##### EXERCISE INPUTS

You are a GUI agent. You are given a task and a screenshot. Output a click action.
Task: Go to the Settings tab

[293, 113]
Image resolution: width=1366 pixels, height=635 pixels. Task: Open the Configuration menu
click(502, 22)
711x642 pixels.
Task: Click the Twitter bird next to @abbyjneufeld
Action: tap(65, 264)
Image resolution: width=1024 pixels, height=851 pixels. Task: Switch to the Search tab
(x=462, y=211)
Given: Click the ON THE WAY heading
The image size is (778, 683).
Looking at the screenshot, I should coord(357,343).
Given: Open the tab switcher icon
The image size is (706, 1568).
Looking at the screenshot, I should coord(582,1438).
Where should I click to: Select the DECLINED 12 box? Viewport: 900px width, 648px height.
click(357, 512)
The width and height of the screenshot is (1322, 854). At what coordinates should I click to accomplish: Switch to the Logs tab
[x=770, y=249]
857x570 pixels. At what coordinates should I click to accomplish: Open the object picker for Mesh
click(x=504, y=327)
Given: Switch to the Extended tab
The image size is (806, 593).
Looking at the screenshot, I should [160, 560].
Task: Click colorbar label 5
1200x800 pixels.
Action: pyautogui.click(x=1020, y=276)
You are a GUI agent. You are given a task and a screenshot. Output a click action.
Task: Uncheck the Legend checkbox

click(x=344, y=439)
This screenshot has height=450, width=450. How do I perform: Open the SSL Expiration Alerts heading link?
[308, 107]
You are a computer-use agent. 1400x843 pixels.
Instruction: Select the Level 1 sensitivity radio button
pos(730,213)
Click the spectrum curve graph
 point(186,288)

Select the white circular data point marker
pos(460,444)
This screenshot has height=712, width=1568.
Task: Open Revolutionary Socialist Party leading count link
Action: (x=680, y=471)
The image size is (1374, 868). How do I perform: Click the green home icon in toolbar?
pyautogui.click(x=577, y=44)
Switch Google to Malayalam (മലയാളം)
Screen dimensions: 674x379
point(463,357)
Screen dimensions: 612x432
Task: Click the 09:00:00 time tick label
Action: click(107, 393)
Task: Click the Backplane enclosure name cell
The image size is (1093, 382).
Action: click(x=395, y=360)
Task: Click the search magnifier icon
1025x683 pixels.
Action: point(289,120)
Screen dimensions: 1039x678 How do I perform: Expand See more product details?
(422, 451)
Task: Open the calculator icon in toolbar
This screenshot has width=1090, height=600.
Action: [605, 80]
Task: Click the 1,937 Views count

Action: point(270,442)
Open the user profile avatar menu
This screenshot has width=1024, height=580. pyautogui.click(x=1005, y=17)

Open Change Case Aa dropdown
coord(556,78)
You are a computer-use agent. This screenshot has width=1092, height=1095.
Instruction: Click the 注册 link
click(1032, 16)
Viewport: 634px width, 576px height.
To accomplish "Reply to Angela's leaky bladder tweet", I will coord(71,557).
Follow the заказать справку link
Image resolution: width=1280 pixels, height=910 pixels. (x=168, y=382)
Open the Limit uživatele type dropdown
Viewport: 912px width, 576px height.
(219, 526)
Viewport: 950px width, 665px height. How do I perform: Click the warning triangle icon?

##########

*TASK REQUIREMENTS:* In the listing above, find the line holding "Task: Click the Backplane enclosure name cell" and the line holding "Viewport: 634px width, 576px height.", then output those two lines and every line between them exactly.

*ANSWER TO THIS EXERCISE:*
Task: Click the Backplane enclosure name cell
The image size is (1093, 382).
Action: click(x=395, y=360)
Task: Click the search magnifier icon
1025x683 pixels.
Action: point(289,120)
Screen dimensions: 1039x678 How do I perform: Expand See more product details?
(422, 451)
Task: Open the calculator icon in toolbar
This screenshot has width=1090, height=600.
Action: [605, 80]
Task: Click the 1,937 Views count

Action: point(270,442)
Open the user profile avatar menu
This screenshot has width=1024, height=580. pyautogui.click(x=1005, y=17)

Open Change Case Aa dropdown
coord(556,78)
You are a computer-use agent. This screenshot has width=1092, height=1095.
Instruction: Click the 注册 link
click(1032, 16)
Viewport: 634px width, 576px height.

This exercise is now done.